The call kbase_vmap_prot holds the kctx->reg_lock for almost the entire duration of the function:

void *kbase_vmap_prot(struct kbase_context *kctx, u64 gpu_addr, size_t size,
              unsigned long prot_request, struct kbase_vmap_struct *map)
{
    struct kbase_va_region *reg;
    void *addr = NULL;
    u64 offset_bytes;
    struct kbase_mem_phy_alloc *cpu_alloc;
    struct kbase_mem_phy_alloc *gpu_alloc;
    int err;
    kbase_gpu_vm_lock(kctx);         //reg_lock
    ...
out_unlock:
    kbase_gpu_vm_unlock(kctx);      //reg_lock
    return addr;
fail_vmap_phy_pages:
    kbase_gpu_vm_unlock(kctx);
    kbase_mem_phy_alloc_put(cpu_alloc);
    kbase_mem_phy_alloc_put(gpu_alloc);
    return NULL;
}

A common case of failure is when the interrupt happens during the kbase_vmap_prot function.
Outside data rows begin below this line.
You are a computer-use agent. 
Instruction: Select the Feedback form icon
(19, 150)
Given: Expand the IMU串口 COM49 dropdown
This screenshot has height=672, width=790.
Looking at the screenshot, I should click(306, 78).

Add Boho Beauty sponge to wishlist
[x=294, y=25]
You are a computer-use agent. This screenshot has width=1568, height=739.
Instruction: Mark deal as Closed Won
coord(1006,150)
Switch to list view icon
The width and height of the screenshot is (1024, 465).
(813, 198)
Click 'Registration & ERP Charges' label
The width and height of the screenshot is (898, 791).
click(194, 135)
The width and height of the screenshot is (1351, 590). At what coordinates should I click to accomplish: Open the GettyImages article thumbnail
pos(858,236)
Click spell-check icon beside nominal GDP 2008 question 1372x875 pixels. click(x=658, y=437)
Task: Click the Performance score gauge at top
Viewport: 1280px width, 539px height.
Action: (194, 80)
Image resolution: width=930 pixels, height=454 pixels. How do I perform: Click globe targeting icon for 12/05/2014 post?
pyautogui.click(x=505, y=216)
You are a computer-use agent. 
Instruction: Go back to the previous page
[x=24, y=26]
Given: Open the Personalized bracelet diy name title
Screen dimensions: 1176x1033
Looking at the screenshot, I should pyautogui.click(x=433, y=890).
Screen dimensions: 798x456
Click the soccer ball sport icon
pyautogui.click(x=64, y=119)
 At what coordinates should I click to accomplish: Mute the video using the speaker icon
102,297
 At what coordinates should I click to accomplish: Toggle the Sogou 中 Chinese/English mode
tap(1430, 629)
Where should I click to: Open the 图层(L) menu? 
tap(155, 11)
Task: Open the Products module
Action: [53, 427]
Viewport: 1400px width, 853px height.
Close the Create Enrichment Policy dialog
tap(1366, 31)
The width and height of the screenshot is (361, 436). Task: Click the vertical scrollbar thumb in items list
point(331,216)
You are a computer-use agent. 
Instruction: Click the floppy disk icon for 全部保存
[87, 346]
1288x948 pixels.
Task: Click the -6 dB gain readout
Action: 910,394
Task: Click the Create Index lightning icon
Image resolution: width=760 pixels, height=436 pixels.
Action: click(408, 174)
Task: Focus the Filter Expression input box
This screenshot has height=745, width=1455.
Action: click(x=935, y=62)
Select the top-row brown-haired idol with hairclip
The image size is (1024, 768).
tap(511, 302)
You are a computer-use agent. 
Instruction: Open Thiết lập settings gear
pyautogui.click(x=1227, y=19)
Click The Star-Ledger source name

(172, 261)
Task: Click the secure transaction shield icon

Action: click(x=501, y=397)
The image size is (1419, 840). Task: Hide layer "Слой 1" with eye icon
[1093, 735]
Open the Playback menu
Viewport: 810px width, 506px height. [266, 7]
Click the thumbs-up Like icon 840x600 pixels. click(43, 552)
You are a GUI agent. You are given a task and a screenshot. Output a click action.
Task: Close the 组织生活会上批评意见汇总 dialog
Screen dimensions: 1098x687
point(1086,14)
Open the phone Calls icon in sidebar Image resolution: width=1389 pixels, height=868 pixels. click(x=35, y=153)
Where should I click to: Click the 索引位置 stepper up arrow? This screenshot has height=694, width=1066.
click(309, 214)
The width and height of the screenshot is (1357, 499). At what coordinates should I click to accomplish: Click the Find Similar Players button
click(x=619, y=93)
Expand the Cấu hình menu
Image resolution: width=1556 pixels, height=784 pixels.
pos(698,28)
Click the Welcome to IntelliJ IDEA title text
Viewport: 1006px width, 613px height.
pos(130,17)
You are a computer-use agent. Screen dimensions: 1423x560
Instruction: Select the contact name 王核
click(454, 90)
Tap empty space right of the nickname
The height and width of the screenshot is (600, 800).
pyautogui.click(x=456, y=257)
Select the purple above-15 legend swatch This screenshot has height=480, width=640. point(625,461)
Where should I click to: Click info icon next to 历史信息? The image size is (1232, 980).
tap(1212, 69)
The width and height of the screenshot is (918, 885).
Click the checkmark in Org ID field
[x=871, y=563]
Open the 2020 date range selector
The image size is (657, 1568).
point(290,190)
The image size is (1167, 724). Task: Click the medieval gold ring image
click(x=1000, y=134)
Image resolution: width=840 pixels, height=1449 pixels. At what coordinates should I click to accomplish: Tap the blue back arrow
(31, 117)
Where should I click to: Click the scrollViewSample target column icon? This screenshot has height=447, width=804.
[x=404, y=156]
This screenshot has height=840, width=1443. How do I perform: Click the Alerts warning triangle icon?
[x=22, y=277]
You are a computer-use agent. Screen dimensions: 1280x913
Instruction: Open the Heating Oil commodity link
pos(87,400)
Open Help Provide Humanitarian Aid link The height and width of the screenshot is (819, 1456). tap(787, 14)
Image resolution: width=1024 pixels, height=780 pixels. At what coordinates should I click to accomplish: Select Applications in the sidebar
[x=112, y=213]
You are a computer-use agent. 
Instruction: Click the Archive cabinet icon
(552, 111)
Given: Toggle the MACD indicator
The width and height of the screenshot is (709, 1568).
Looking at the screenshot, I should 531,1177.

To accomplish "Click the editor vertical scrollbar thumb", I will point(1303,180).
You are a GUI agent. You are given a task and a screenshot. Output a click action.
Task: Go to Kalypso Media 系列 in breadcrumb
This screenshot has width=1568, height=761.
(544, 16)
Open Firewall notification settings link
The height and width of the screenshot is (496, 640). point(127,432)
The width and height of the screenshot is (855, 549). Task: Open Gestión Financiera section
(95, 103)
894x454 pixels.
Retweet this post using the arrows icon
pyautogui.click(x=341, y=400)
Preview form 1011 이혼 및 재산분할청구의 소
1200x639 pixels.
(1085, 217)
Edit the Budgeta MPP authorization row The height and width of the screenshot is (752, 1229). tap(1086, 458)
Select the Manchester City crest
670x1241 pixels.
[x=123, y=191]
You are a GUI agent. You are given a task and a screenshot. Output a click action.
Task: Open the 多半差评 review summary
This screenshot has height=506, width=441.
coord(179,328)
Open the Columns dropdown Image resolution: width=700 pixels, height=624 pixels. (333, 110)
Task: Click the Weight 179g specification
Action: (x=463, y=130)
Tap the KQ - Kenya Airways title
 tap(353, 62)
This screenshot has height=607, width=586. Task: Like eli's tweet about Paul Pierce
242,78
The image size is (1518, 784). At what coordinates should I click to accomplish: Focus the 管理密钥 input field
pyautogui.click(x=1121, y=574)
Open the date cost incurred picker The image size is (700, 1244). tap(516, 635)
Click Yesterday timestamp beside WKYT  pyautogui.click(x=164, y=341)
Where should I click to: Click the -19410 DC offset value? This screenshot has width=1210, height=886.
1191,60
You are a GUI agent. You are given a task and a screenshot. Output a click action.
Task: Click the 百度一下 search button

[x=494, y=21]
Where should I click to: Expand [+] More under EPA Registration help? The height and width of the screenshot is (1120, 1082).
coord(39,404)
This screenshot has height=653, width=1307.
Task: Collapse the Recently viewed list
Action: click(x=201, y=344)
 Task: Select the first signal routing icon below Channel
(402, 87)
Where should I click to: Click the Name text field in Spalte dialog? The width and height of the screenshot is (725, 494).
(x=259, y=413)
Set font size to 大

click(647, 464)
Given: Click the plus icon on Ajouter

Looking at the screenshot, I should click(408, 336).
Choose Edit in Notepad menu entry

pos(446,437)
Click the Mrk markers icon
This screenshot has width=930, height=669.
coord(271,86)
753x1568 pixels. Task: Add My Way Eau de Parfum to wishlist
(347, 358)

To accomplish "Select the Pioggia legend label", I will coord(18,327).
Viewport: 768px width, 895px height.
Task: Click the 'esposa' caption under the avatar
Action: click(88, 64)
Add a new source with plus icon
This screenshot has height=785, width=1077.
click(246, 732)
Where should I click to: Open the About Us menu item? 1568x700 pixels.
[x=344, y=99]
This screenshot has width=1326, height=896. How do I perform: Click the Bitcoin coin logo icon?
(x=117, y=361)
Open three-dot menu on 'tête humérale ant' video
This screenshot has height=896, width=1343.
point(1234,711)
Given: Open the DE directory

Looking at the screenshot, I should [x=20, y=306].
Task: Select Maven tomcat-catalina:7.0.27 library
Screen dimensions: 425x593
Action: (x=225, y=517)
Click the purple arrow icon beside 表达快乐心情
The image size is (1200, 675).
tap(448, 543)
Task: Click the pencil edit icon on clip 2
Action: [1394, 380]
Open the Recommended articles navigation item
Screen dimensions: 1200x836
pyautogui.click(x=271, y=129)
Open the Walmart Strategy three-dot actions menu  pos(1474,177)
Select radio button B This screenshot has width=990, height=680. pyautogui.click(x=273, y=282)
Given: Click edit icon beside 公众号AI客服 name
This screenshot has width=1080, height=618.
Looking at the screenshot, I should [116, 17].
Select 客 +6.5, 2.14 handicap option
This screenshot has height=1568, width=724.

In this case, the kctx->reg_lock, which is a mutex, is held. To test whether the mutex is held when the interrupt happens, I can make an ioctl call that requires the kctx->reg_lock during the interrupt from a different thread. There are many options, and I choose KBASE_IOCTL_MEM_FREE because this requires the kctx->reg_lock most of the time and can be made to return early if an invalid argument is supplied. If the kctx->reg_lock is held by KBASE_IOCTL_SOFT_EVENT_UPDATE (which calls kbase_vmap_prot) while the interrupt happens, then KBASE_IOCTL_MEM_FREE cannot proceed and would return after the KBASE_IOCTL_SOFT_EVENT_UPDATE. Otherwise, the KBASE_IOCTL_MEM_FREE ioctl will return first. By comparing the time when these ioctl calls return, I can determine whether the interrupt happened inside the kctx->reg_lock. Moreover, if the interrupt happens inside kbase_vmap_prot, then the address evt that I supplied to kbasep_write_soft_event_status would not have been written to.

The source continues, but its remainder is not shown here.